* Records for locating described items
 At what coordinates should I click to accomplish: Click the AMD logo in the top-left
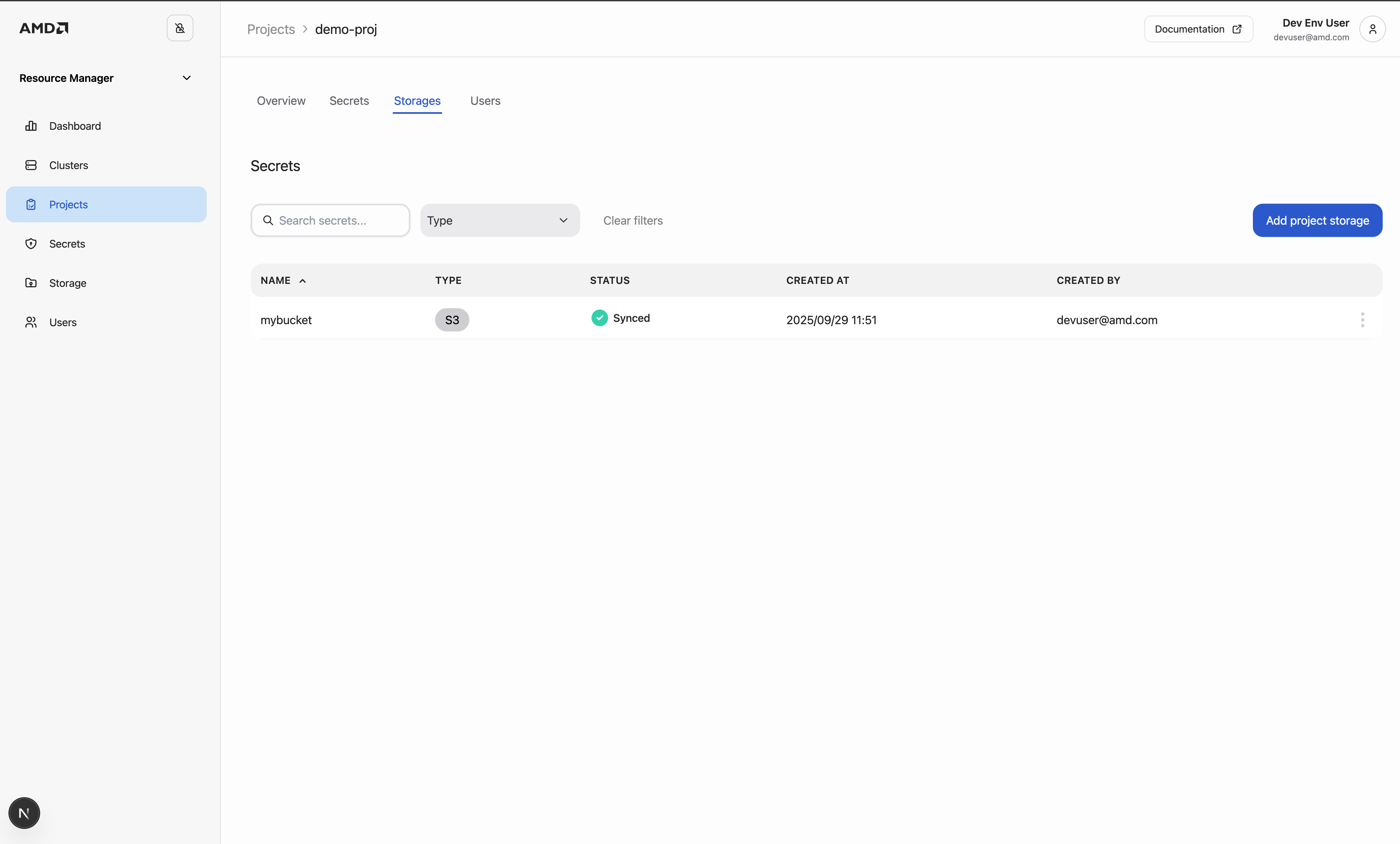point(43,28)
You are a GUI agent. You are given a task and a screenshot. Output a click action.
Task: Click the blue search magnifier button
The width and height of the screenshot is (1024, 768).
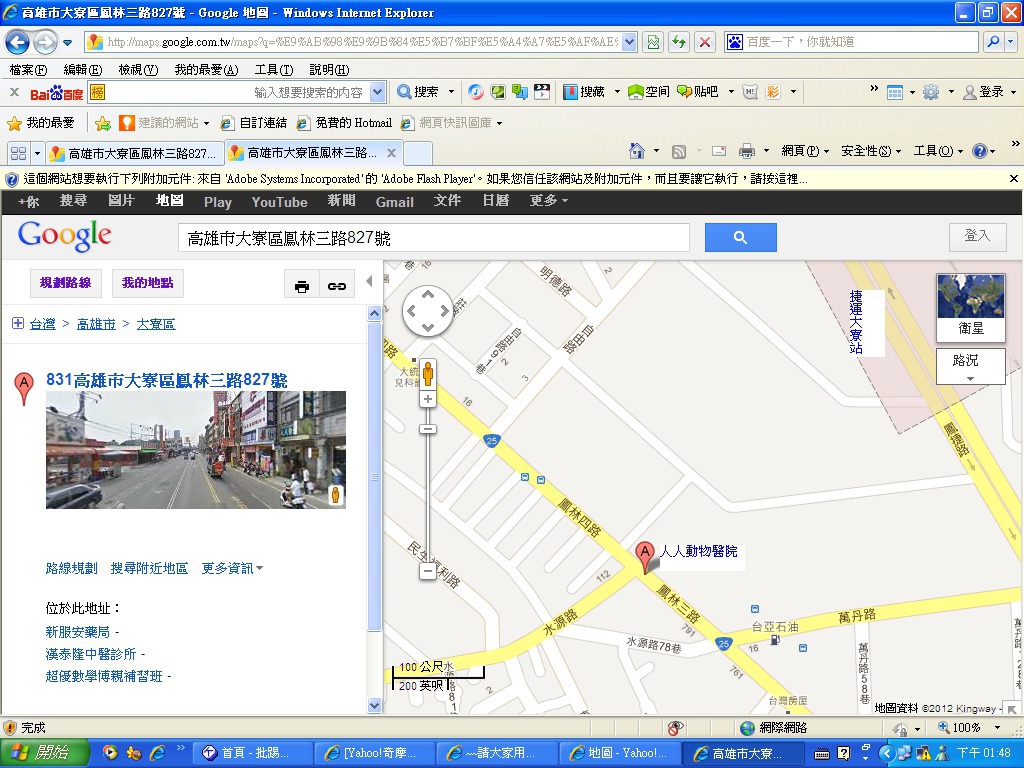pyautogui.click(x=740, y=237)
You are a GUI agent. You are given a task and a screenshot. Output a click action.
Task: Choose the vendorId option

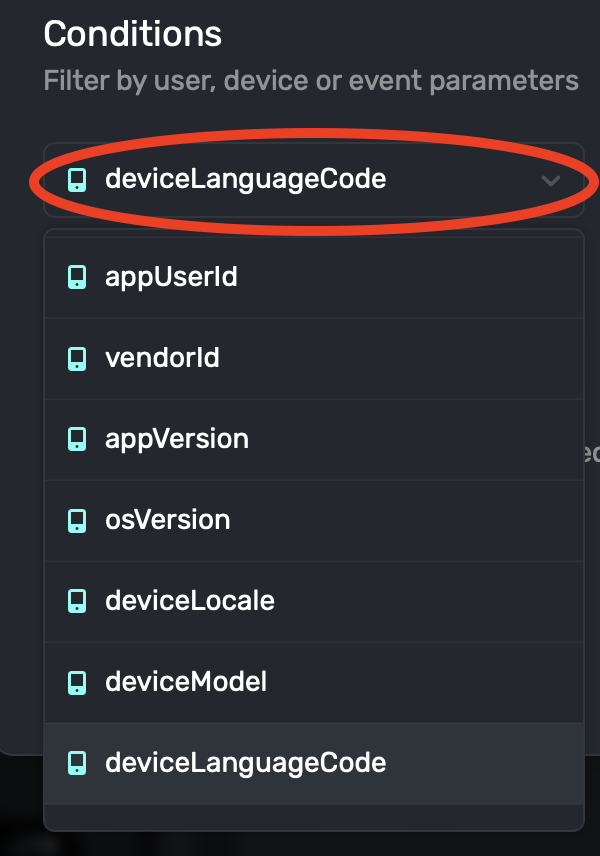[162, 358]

...

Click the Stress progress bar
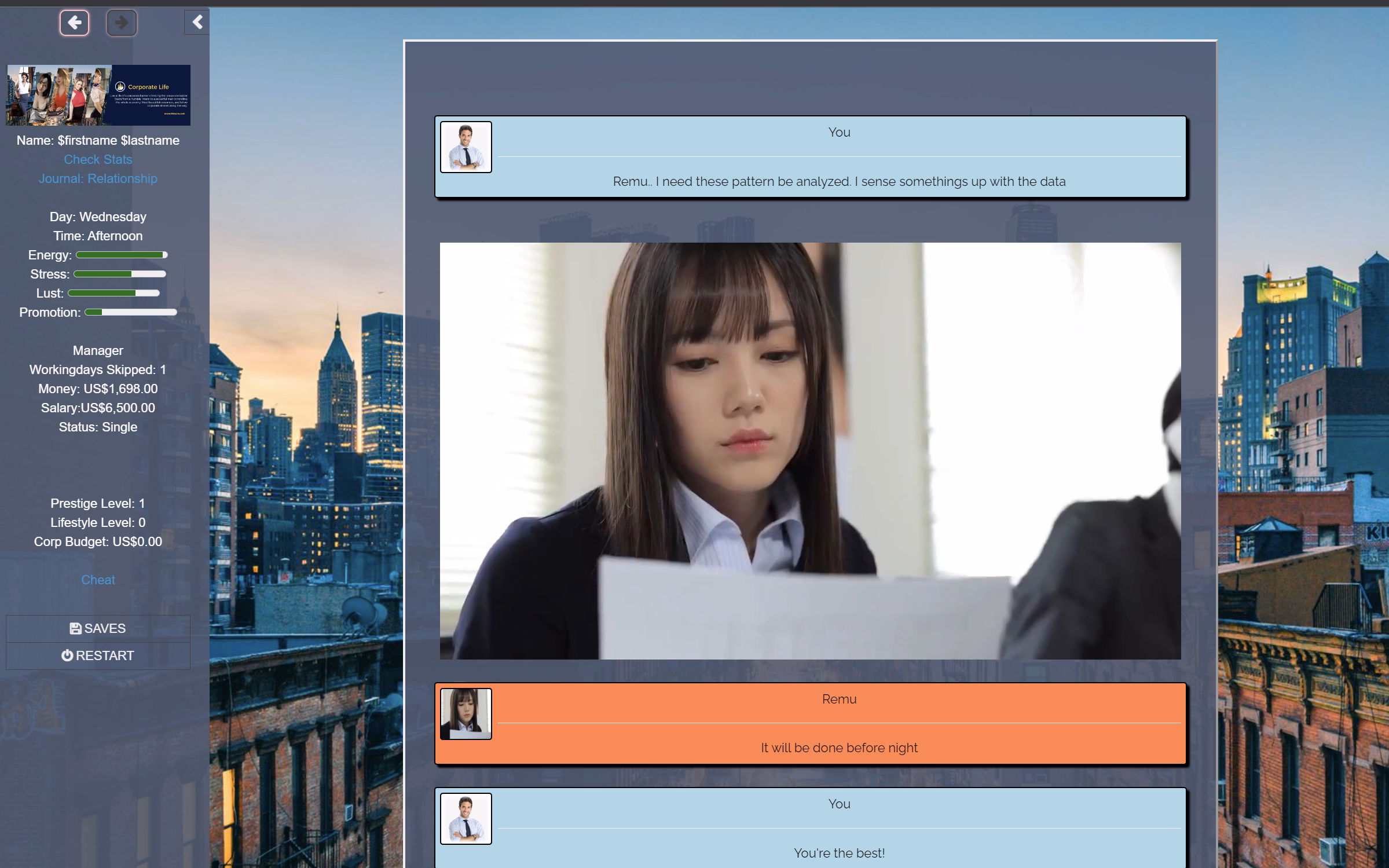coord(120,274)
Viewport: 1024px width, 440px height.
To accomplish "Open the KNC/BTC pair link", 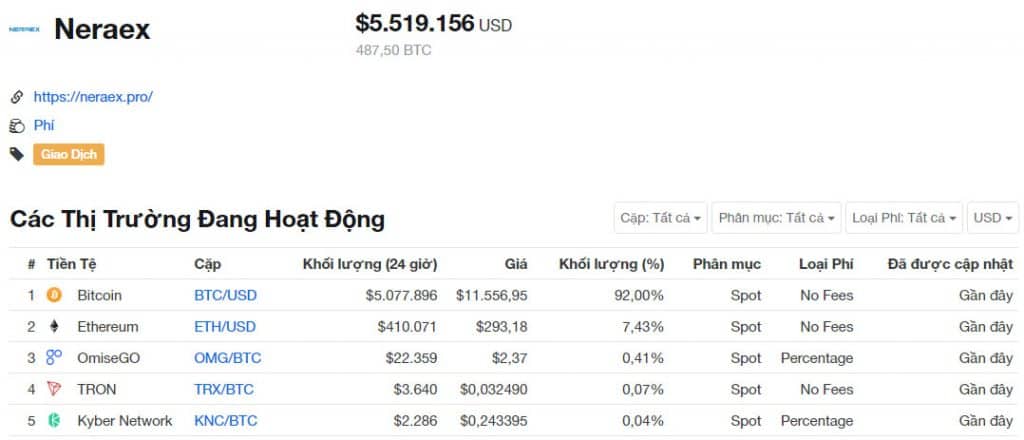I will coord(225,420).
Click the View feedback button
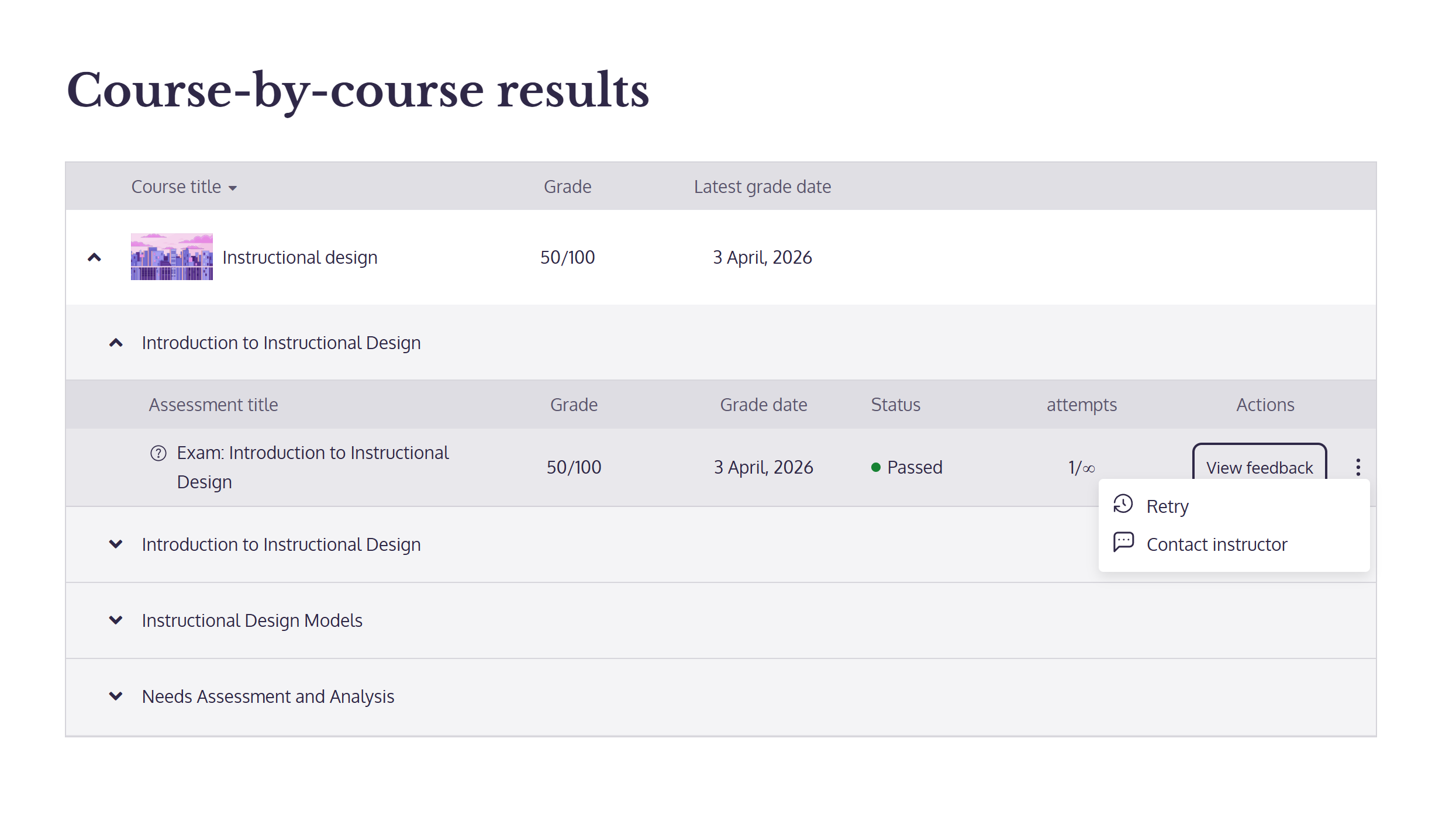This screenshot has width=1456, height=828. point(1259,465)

--

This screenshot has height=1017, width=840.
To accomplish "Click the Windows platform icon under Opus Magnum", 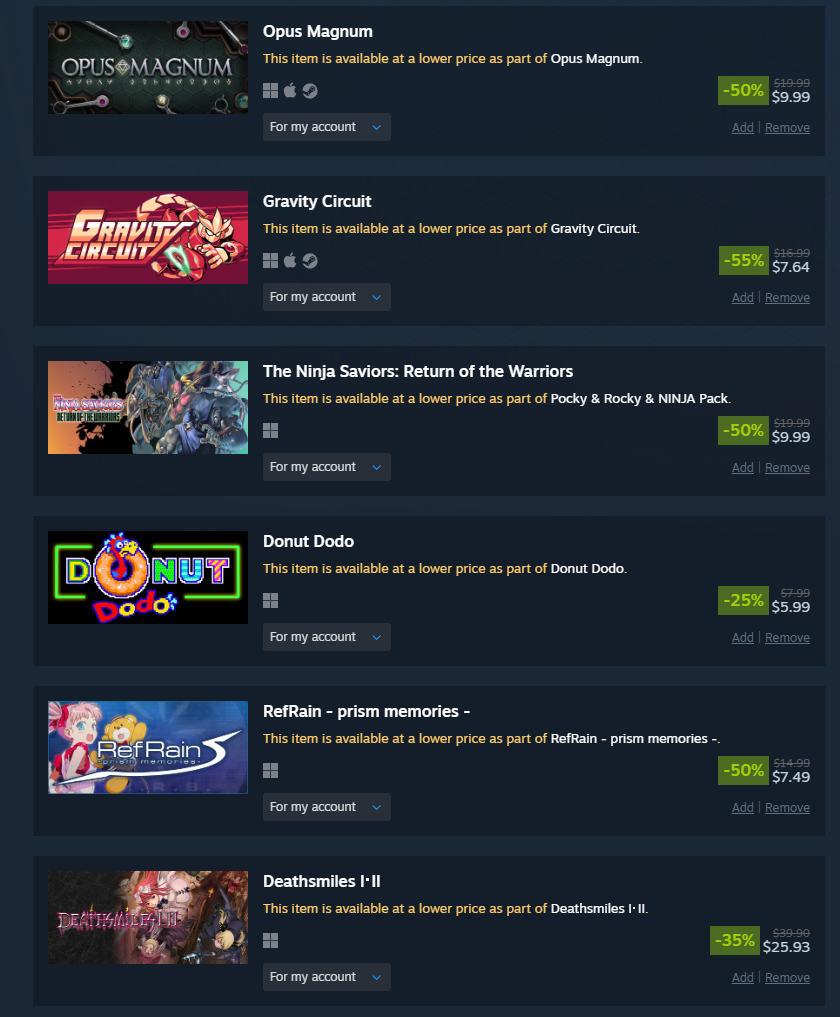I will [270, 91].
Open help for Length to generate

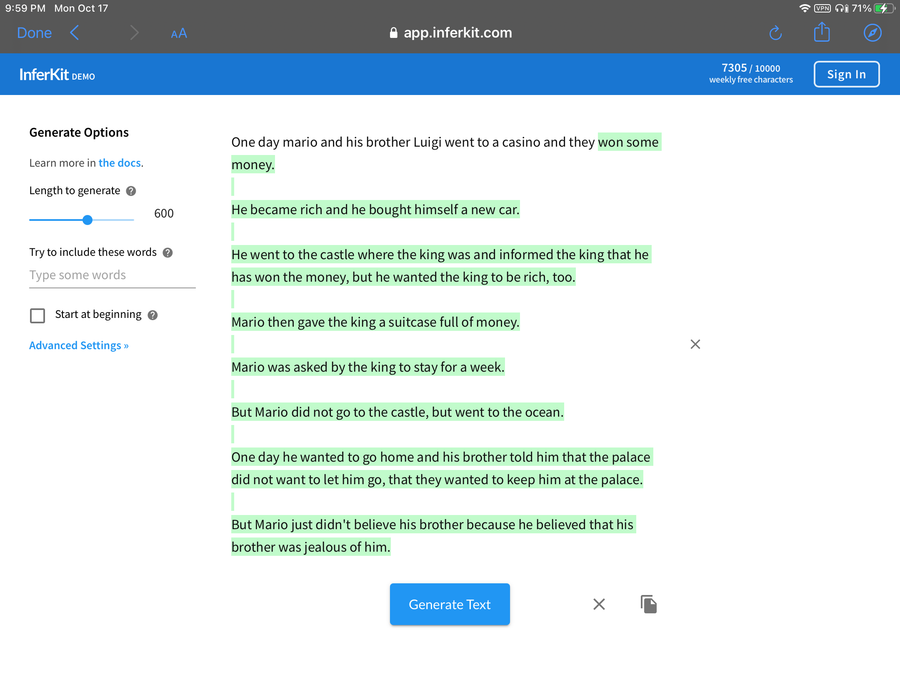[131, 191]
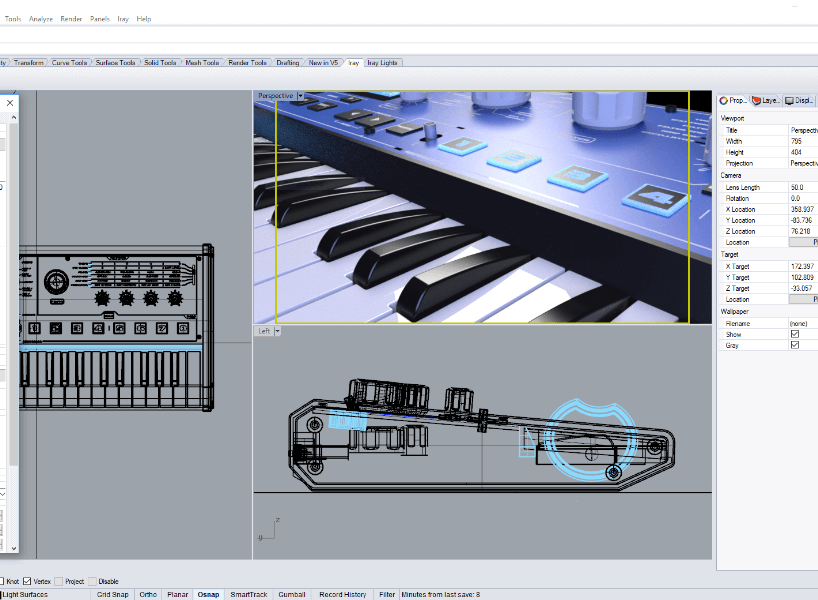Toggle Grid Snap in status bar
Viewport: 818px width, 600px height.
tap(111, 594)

* DESCRIPTION OF THE TASK
Rename "screenshot" to "screen image" in the records between the lines holding "At what coordinates" and "pyautogui.click(x=740, y=237)", inclusive, and reproduce those lines with nothing else changed. Leave the pictures out of your answer.

* RESULT FOR THIS EXERCISE
 At what coordinates should I click to accomplish: Click the AMD logo in the top-left
point(43,28)
You are a GUI agent. You are given a task and a screen image. Output a click action.
Task: Click the blue search magnifier button
The width and height of the screen image is (1024, 768).
pyautogui.click(x=740, y=237)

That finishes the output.